(SUPPLIED DATA begins)
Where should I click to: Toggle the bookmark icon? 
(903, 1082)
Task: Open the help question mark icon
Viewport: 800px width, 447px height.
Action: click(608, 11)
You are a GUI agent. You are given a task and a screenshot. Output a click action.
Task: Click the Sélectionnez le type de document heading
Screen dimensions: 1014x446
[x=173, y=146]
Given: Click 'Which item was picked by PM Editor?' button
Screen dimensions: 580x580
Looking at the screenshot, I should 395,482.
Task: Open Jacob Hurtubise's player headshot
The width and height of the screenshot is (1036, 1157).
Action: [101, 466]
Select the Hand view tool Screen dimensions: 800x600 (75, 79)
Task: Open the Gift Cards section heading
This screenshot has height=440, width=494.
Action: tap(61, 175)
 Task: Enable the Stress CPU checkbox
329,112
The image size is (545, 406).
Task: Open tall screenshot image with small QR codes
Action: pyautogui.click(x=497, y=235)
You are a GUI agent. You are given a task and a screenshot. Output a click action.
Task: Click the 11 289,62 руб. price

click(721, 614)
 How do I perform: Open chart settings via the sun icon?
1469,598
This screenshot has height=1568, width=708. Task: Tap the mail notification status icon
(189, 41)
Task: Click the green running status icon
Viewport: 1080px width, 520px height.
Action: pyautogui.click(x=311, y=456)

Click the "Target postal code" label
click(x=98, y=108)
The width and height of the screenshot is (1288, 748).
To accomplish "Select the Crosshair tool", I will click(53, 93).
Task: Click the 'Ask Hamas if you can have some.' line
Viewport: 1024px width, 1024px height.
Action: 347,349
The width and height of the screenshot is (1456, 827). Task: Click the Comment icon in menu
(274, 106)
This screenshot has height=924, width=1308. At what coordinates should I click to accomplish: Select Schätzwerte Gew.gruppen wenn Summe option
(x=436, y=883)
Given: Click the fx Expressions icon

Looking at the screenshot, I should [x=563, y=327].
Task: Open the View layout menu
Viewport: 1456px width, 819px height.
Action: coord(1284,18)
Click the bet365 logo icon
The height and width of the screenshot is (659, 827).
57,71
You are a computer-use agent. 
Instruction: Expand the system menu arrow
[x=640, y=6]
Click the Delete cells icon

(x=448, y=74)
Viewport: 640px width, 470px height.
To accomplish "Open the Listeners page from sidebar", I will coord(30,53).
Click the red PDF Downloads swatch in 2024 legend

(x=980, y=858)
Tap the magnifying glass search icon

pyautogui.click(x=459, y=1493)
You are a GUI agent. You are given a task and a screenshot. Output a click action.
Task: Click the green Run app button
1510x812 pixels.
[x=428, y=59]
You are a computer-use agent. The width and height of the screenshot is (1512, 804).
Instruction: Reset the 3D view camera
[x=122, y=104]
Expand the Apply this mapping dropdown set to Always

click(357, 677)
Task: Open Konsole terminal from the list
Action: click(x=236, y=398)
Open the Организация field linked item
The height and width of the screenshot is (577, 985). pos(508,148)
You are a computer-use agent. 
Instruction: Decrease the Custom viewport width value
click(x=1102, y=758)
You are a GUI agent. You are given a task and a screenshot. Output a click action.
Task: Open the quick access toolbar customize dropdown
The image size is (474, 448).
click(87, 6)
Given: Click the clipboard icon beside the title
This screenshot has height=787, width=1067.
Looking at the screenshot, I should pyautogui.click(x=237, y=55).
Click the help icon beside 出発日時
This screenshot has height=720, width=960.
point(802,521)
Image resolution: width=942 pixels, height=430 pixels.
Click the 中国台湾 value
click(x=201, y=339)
(SUPPLIED DATA ends)
| BRIEF |
Starting at the line with "1510x812 pixels." and ending at the line with "Image resolution: width=942", print each line of the listing above exactly, with no other lines.

| ANSWER SECTION |
1510x812 pixels.
[x=428, y=59]
You are a computer-use agent. The width and height of the screenshot is (1512, 804).
Instruction: Reset the 3D view camera
[x=122, y=104]
Expand the Apply this mapping dropdown set to Always

click(357, 677)
Task: Open Konsole terminal from the list
Action: click(x=236, y=398)
Open the Организация field linked item
The height and width of the screenshot is (577, 985). pos(508,148)
You are a computer-use agent. 
Instruction: Decrease the Custom viewport width value
click(x=1102, y=758)
You are a GUI agent. You are given a task and a screenshot. Output a click action.
Task: Open the quick access toolbar customize dropdown
The image size is (474, 448).
click(87, 6)
Given: Click the clipboard icon beside the title
This screenshot has height=787, width=1067.
Looking at the screenshot, I should pyautogui.click(x=237, y=55).
Click the help icon beside 出発日時
This screenshot has height=720, width=960.
point(802,521)
Image resolution: width=942 pixels, height=430 pixels.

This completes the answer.